## Your objective
Please print nothing but the lines from the one containing "This screenshot has width=1433, height=840." to the final line below, exactly, and no pictures.

## Data under study
========

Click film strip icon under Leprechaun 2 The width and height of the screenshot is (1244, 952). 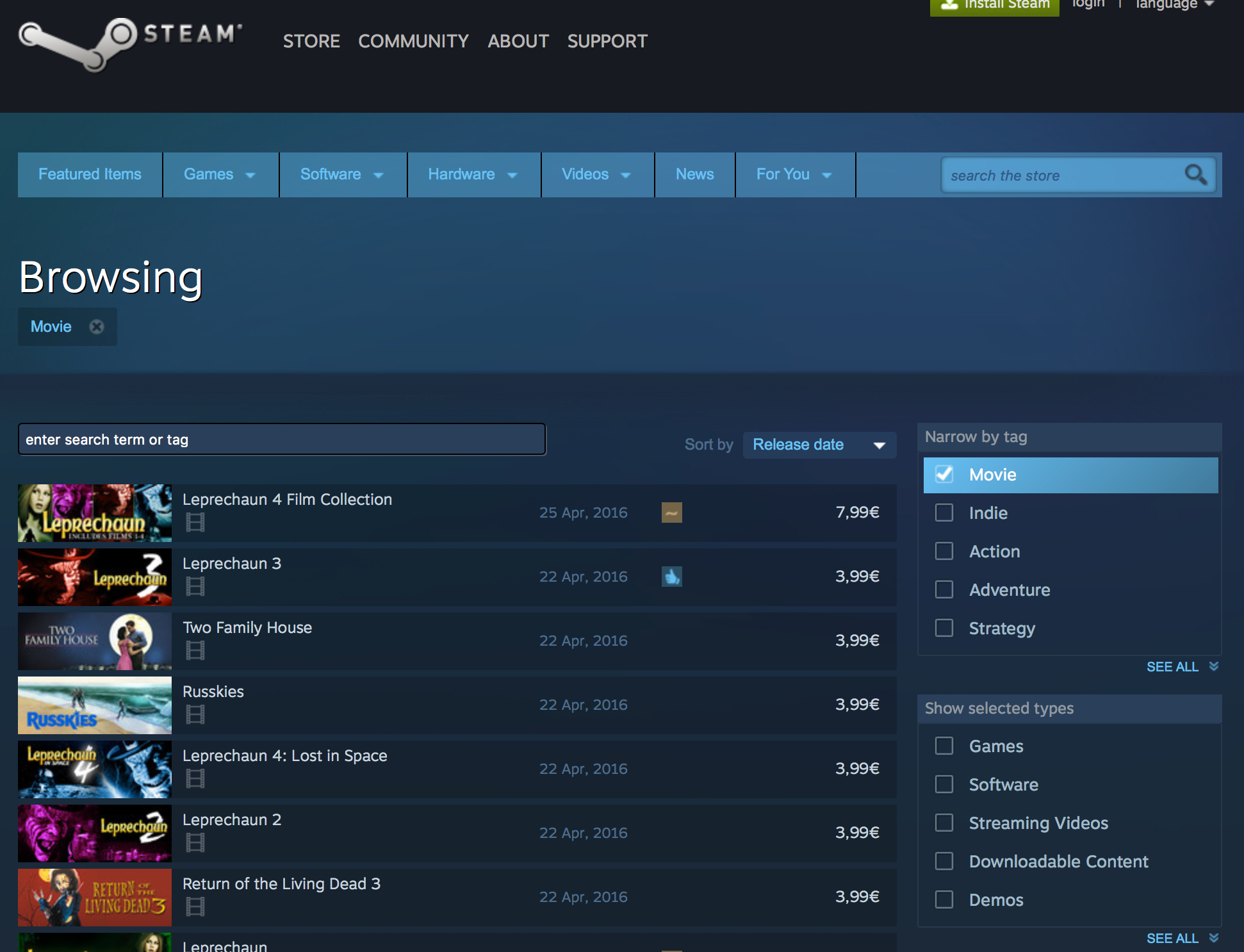[195, 842]
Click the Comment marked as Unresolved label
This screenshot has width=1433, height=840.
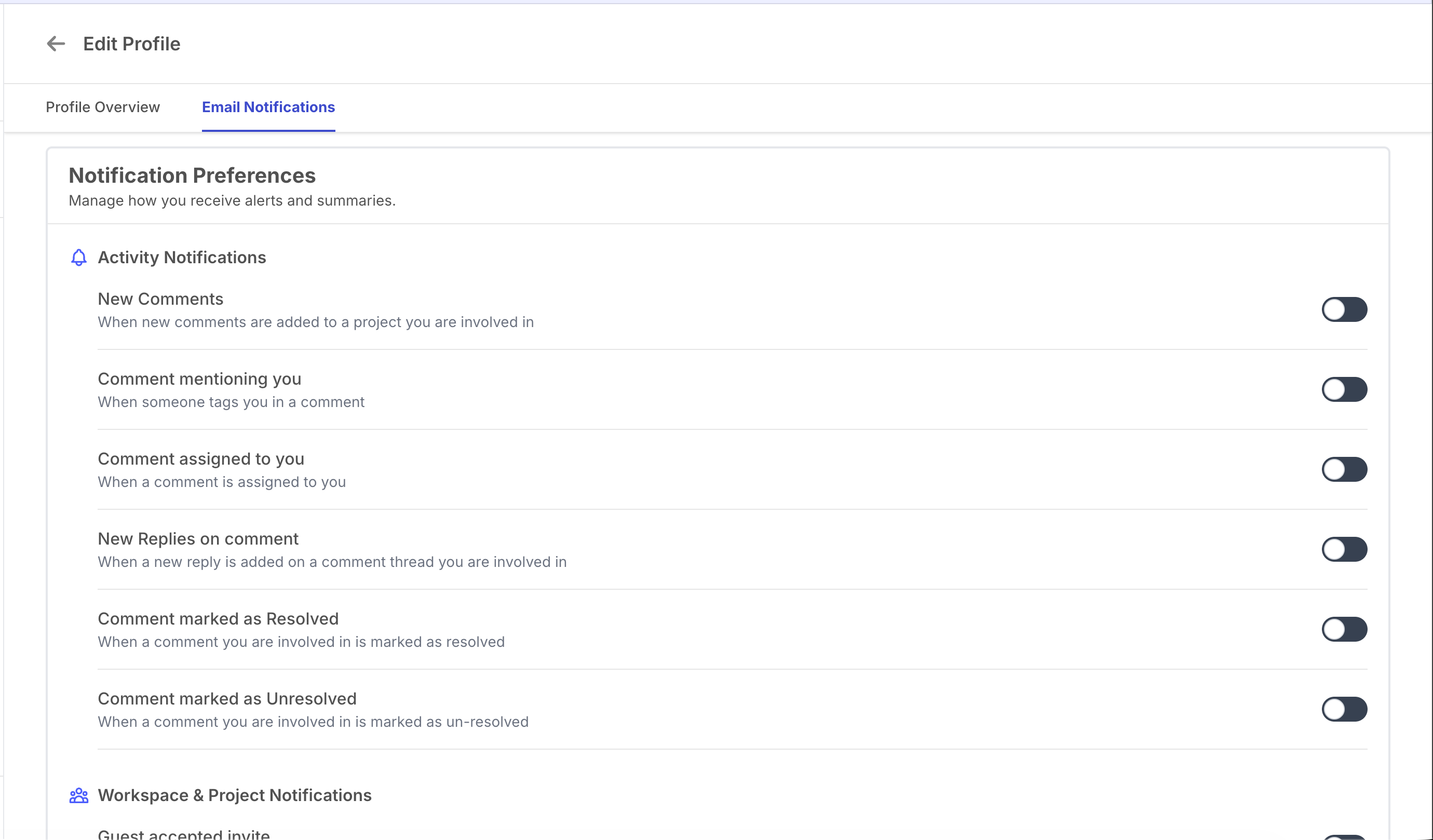click(227, 698)
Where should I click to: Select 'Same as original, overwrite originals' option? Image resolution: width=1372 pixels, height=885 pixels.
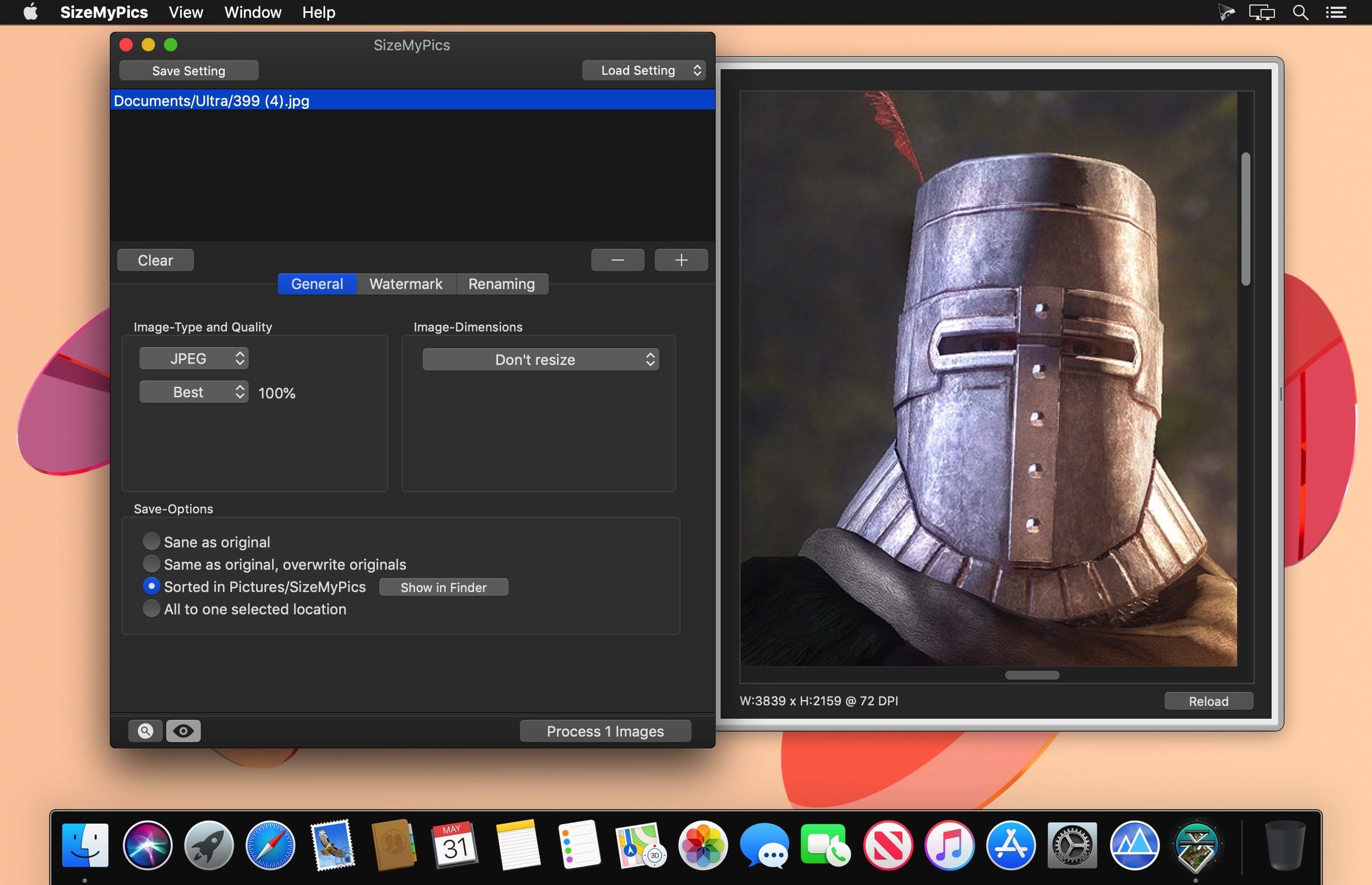click(x=151, y=564)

========

## Answer section
This screenshot has width=1433, height=840.
click(227, 698)
Where should I click to: Select 'Same as original, overwrite originals' option? Image resolution: width=1372 pixels, height=885 pixels.
click(x=151, y=564)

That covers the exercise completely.